DATASET ENTRIES:

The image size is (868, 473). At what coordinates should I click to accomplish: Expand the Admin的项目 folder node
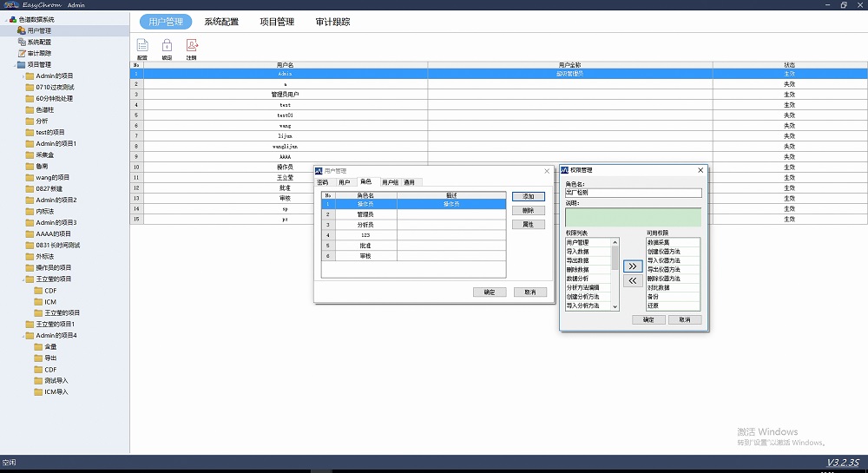23,76
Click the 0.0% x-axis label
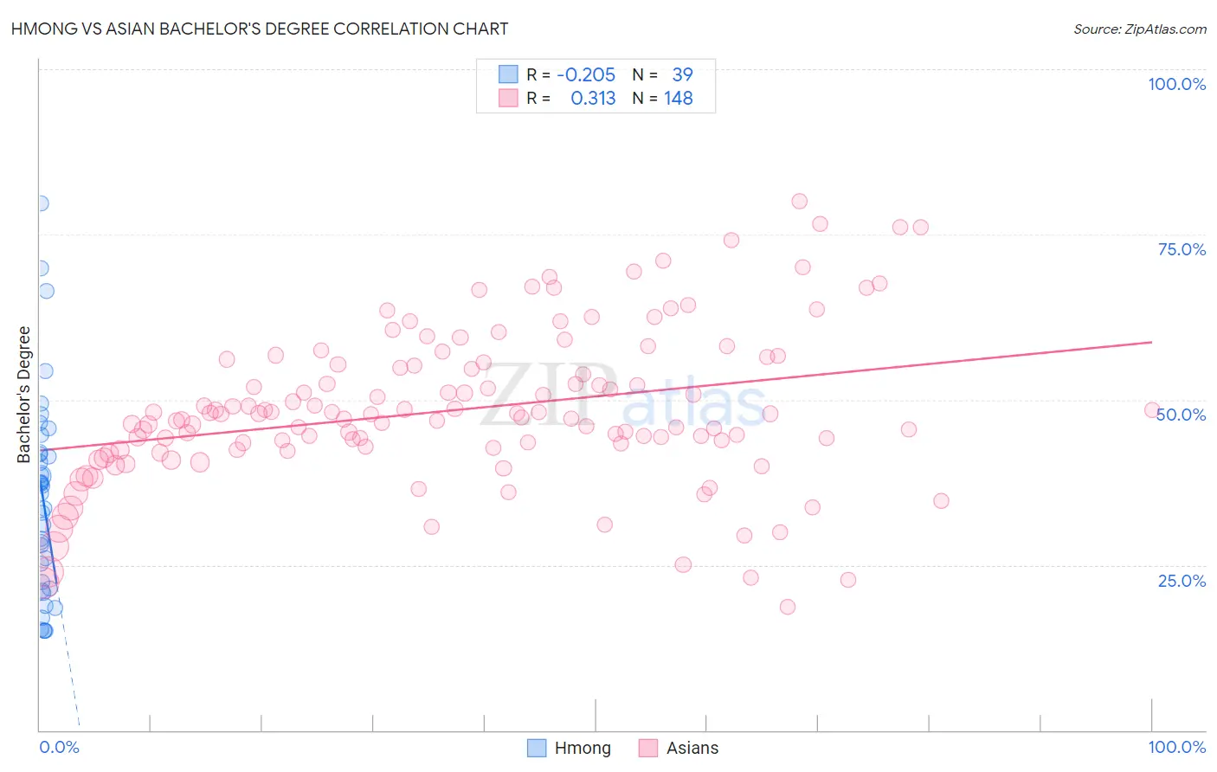Screen dimensions: 1217x772 (59, 747)
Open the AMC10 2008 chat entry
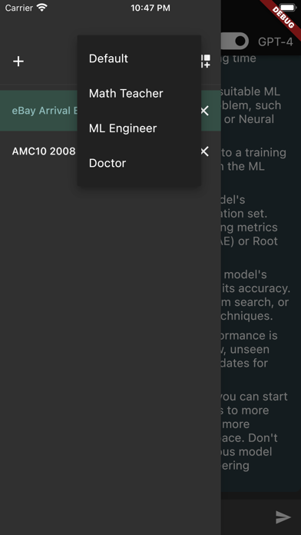The width and height of the screenshot is (301, 535). pos(44,151)
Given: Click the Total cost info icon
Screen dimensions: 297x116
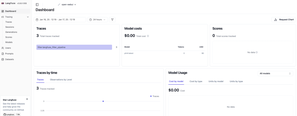Looking at the screenshot, I should pos(148,36).
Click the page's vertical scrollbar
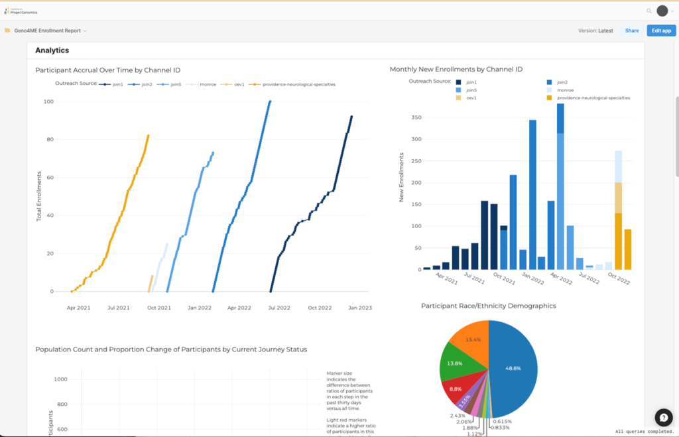 [x=676, y=133]
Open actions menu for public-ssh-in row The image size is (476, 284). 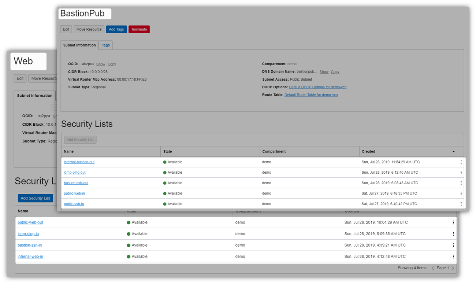point(461,204)
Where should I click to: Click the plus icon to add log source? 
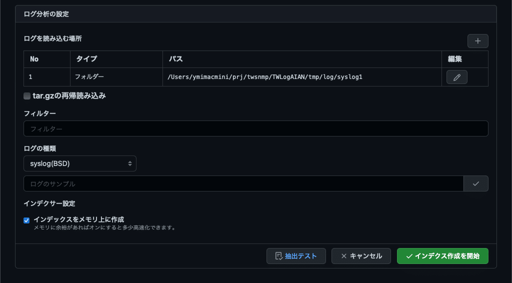pyautogui.click(x=478, y=41)
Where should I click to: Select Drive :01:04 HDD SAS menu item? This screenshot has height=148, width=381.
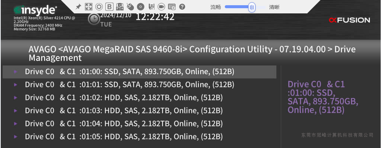139,124
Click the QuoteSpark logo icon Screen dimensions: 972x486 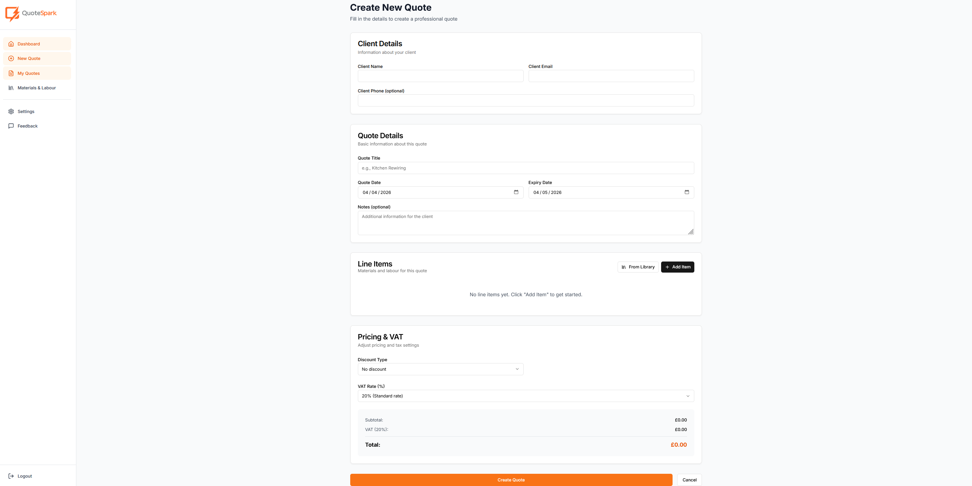[12, 13]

WHAT TO WORK ON: Write out exactly and only the lines that run from the start of the data above through the line containing "Given: Click the Total cost info icon", leaving the pictures out.

ANSWER SPACE:
The image size is (868, 473). At what coordinates should I click to accomplish: Expand the Admin的项目 folder node
23,76
Click the 0.0% x-axis label
Screen dimensions: 1217x772 (59, 747)
Open the AMC10 2008 chat entry
The width and height of the screenshot is (301, 535). pos(44,151)
Given: Click the Total cost info icon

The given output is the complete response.